- **Data extracts**:
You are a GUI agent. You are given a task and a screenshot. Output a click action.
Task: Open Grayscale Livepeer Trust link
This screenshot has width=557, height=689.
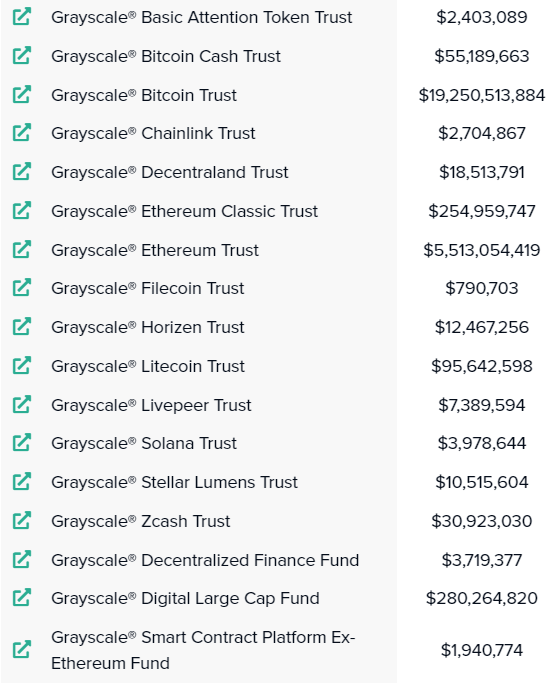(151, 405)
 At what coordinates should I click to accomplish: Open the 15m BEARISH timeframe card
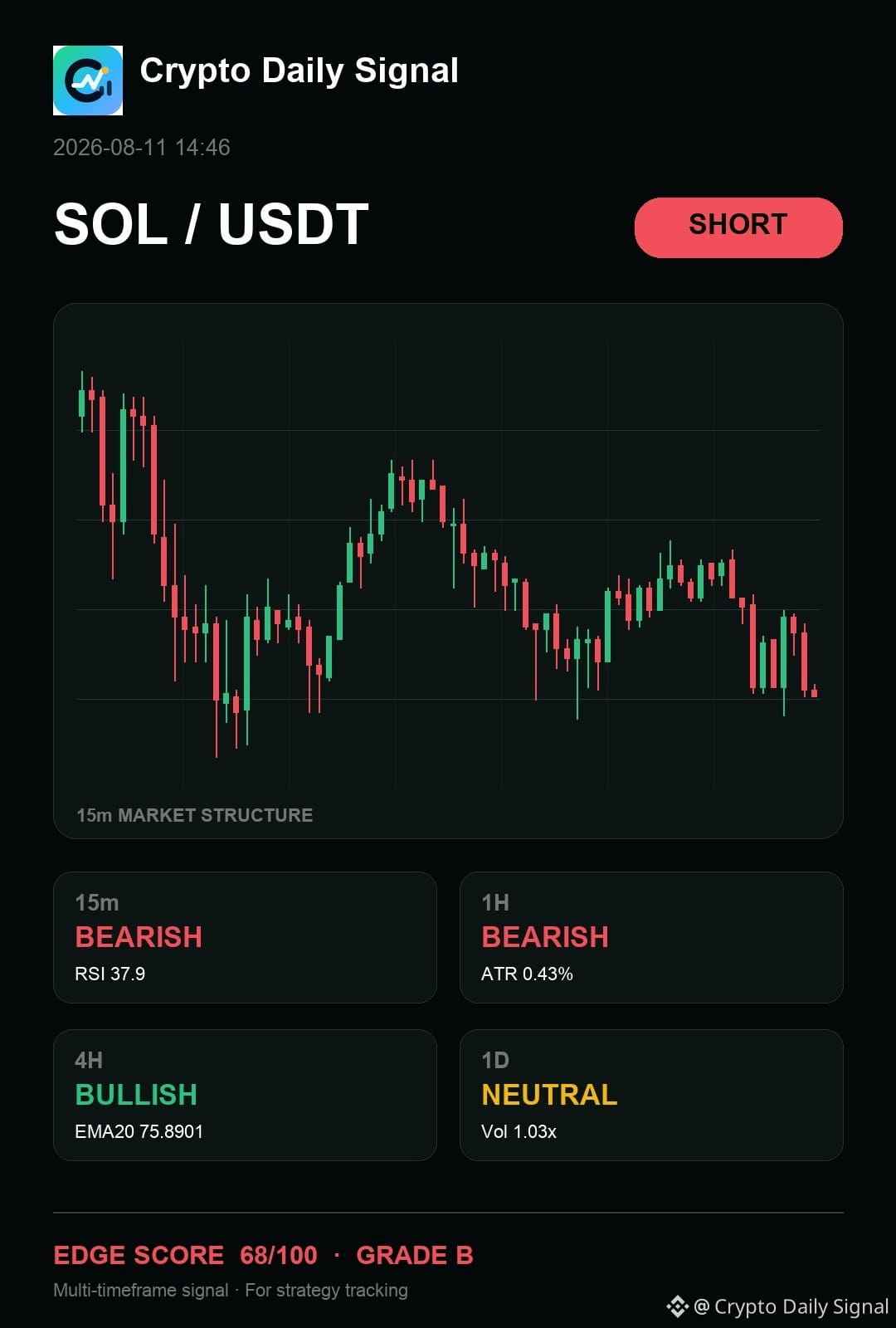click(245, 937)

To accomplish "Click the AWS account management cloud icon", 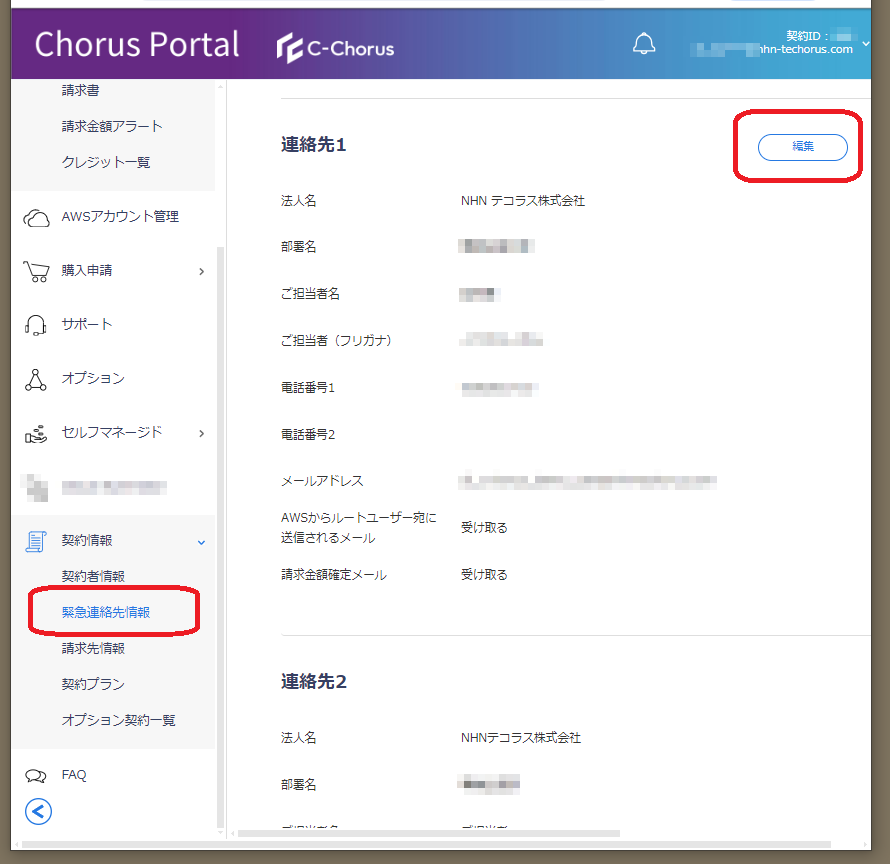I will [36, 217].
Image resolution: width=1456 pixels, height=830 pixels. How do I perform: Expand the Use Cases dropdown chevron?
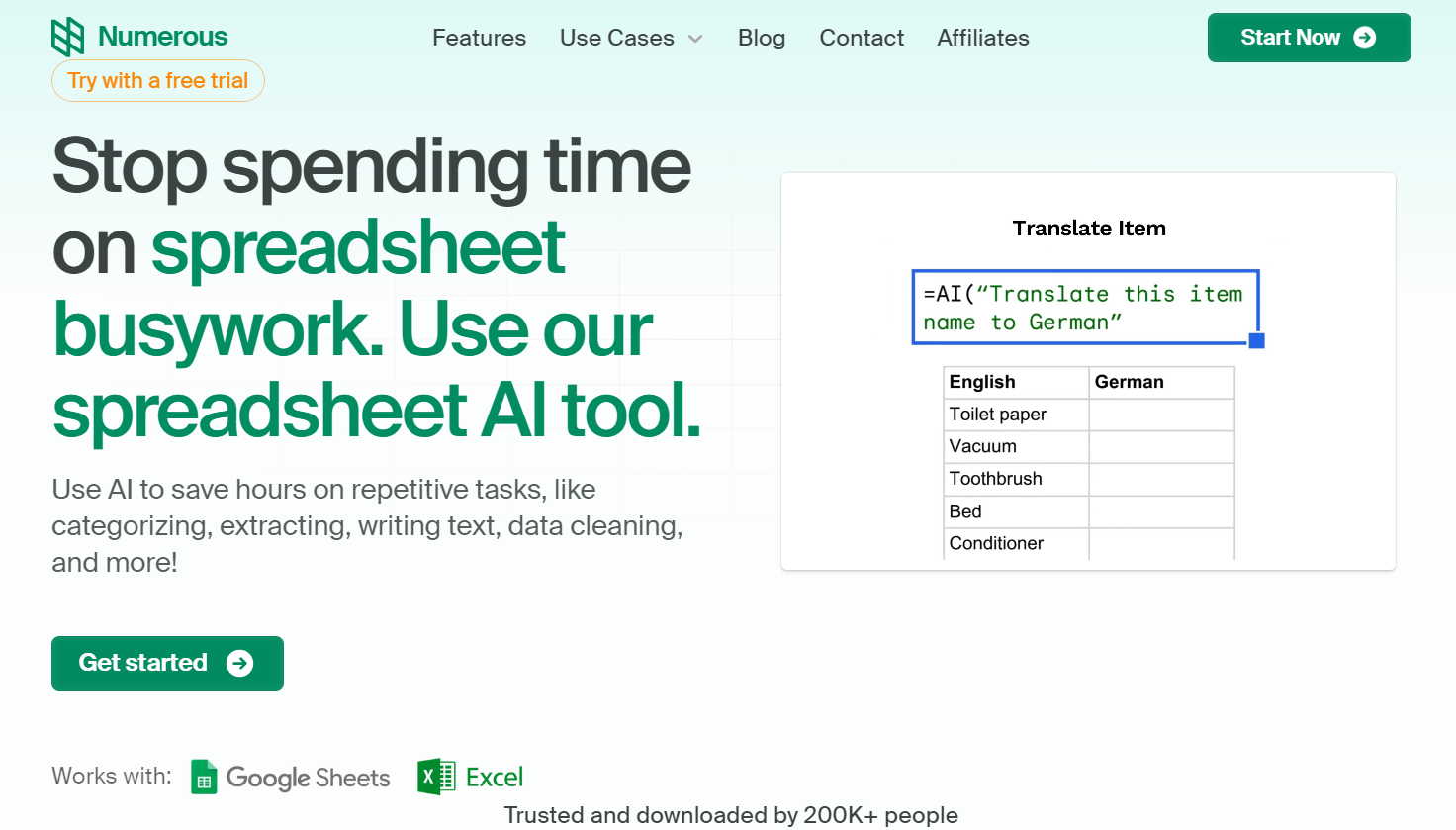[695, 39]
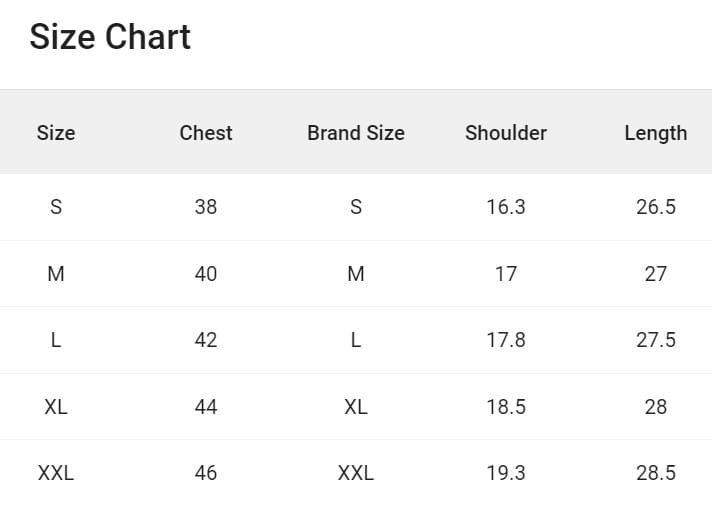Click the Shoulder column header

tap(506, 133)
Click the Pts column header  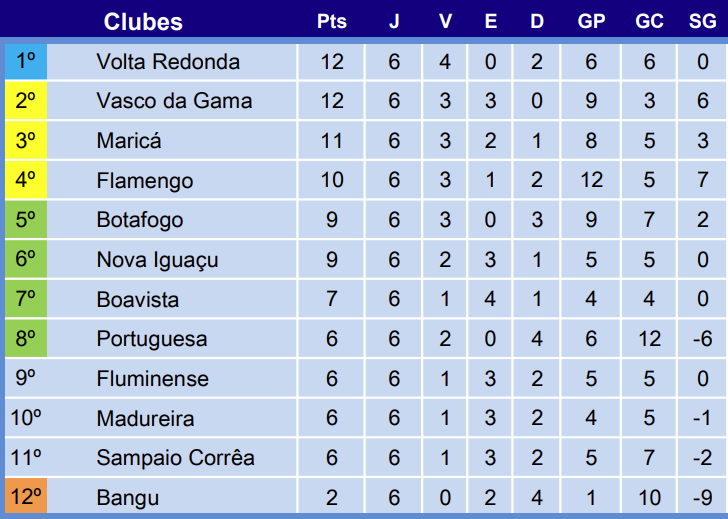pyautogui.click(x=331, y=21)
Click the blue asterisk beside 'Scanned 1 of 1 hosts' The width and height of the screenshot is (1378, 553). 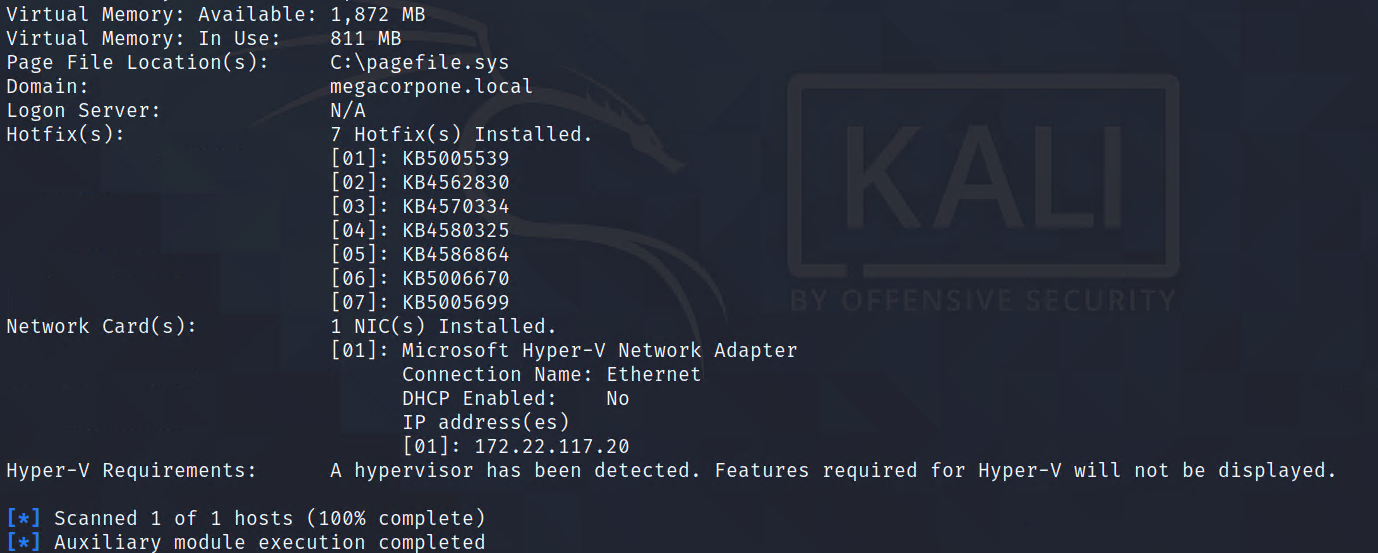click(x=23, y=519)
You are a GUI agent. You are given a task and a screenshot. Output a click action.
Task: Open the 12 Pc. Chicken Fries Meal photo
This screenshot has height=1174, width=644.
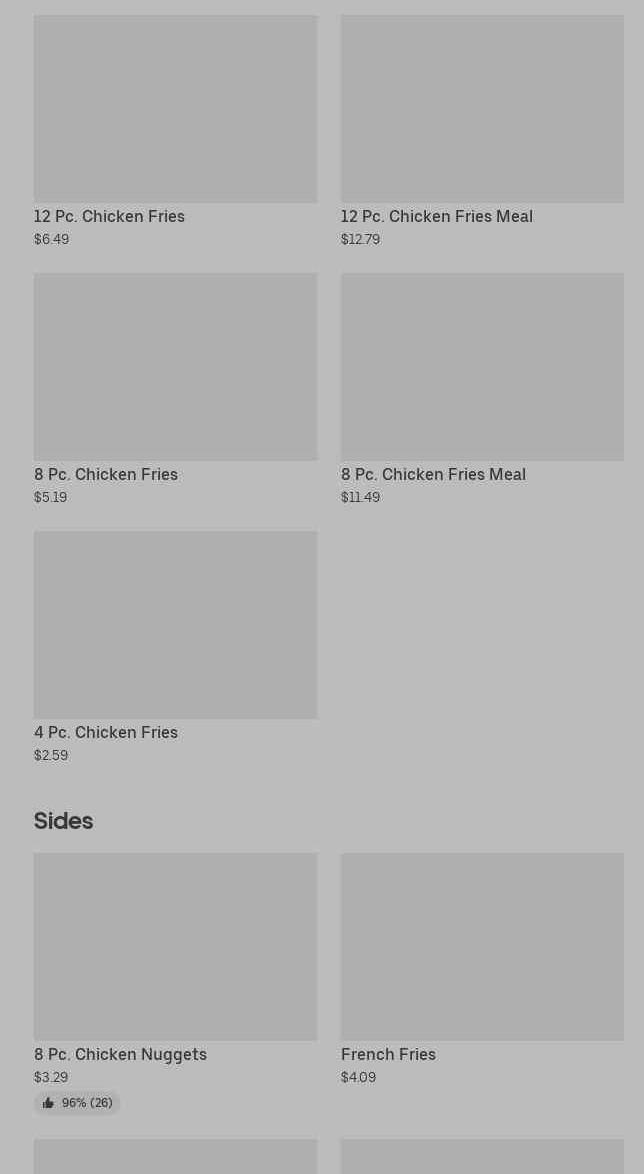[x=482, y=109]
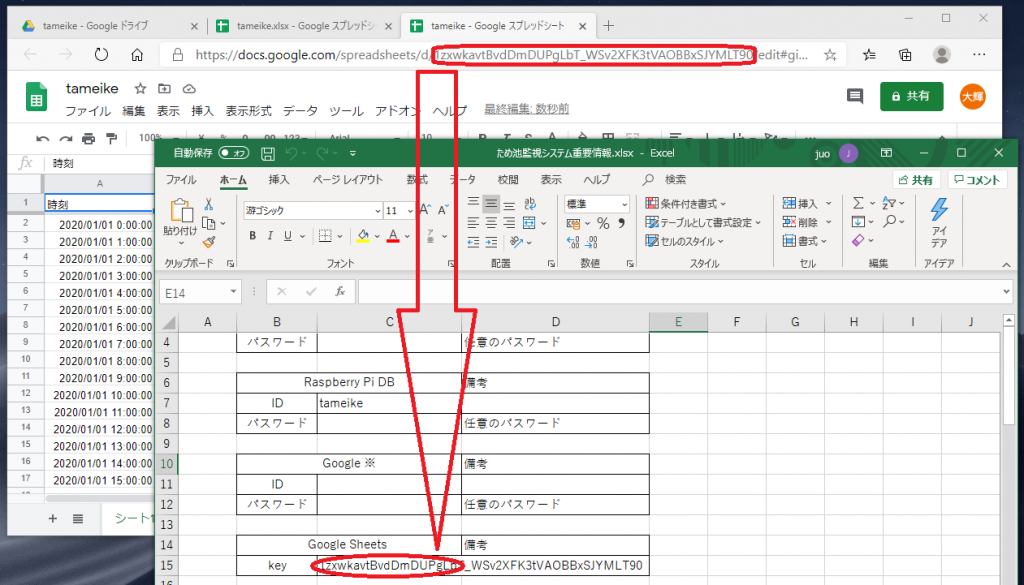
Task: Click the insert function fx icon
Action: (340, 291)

- **Task directions**: The line containing "Task: Open the" marks the start: set down exactly that line and every line after it through the last line of the data, without any pictures.

- **Answer below**:
Task: Open the 12 Pc. Chicken Fries Meal photo
This screenshot has height=1174, width=644.
[x=482, y=109]
Task: Click the insert function fx icon
Action: (340, 291)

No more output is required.